Tax Law Changes Benefit Families with Education Expenses

November 30, 2018

People often worry about how they’ll afford college for their children and grandchildren, but education costs start much earlier than adulthood. While every state offers free public education for all children, some parents choose private schools instead and the average cost of tuition for private schools can soar to over $10,000 a year. Although many parents and guardians are aware that a qualified tuition program, also known as a 529 plan, can help families afford higher education costs on a tax-favored basis, they may not know that this program may now be used to pay for tuition for elementary or secondary public, private, or religious school.

What is a 529 Plan?

529 plans are qualified tuition programs. 529 comes from the Internal Revenue Code section that provides for them and are designed to facilitate the funding of future education costs. 529 plans are sponsored by states, state agencies, or educational institutions. All 50 states and the District of Columbia offer 529 plans for anyone to contribute to any citizen’s education costs.

A 529 plan comes in two forms: prepaid tuition plans and savings plans. Prepaid tuition plans allow a person to purchase credits for tuition and fees at participating colleges and universities at present tuition rates. The education savings plan is an investment account. Both types of plans may have residential requirements. While there are no federal income tax deductions for the contributions, some states do offer tax benefits for contributions made to a 529 plan. In addition, the earnings grow tax-free and distributions are tax-free as long as they are used for “qualified higher education expenses”. Qualified higher education expenses generally include tuition, fees, books, supplies and equipment required for the enrollment or attendance of a designated beneficiary at an eligible educational institution; they also include room and board if the designated beneficiary is enrolled at least half-time. Typically, the designated beneficiary is a child, grandchild or other relative.

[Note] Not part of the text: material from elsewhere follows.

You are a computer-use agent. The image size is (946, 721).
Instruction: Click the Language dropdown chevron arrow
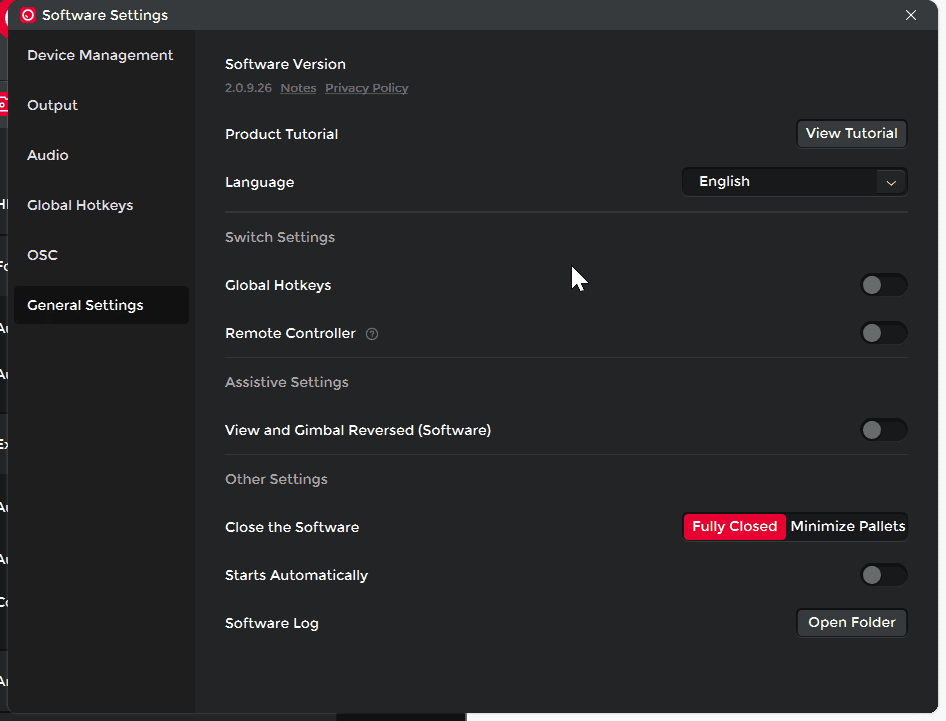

What Are Other Benefits of 529 Plans?

In addition to special tax deductions, 529 plans offer:

  • Low investment fees
  • Tax-deferred investment growth
  • Gift- and estate-tax benefits

How Have New Tax Laws Changed 529 Plans?

Previously, 529 plans allowed for tax-free distributions only to the extent of qualified higher education expenses at an eligible educational institution, when generally meant accredited colleges and universities. After the passage of the Tax Cuts and Jobs Act of 2017, the definition of qualified higher education expenses was expanded to include tuition for elementary or secondary public, private, or religious school, up to $10,000 per year, per student. This is a huge benefit for families with children enrolled in or seeking enrollment in private and religious K-12 schools.

State Tax Savings in Maryland, Washington, D.C. and Virginia


Maryland’s 529 plan program allows residents to take an additional $2,500 per year, per beneficiary state tax deduction for contributions made to a Maryland 529 plan. More information about Maryland’s 529 plans can be found at the Maryland 529 website.

Washington, D.C.

The D.C. 529 plan allows residents to take tax deductions of up to $4,000 for individuals and up to $8,000 for married couples filing jointly for D.C. 529 Plan contributions. More information about D.C.’s 529 plans can be found at the DC College Savings Plan website.


In Virginia, residents may deduct Virginia 529 contributions up to $4,000 per account, per year. More information about Virginia’s 529 plans can be found at the Virginia 529 website.